▶ _Task item_
Please output the line that contains "You are a GUI" and all later lines of the material, exactly, through the end.
::::::
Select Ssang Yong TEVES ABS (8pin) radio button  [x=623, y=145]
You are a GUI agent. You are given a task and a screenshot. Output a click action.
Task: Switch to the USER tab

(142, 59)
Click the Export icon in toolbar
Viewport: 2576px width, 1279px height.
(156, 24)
::::::
▶ _Response box_
You are a GUI agent. You are given a task and a screenshot. Output a click action.
Task: Switch to the USER tab

(142, 59)
Click the Export icon in toolbar
Viewport: 2576px width, 1279px height.
(156, 24)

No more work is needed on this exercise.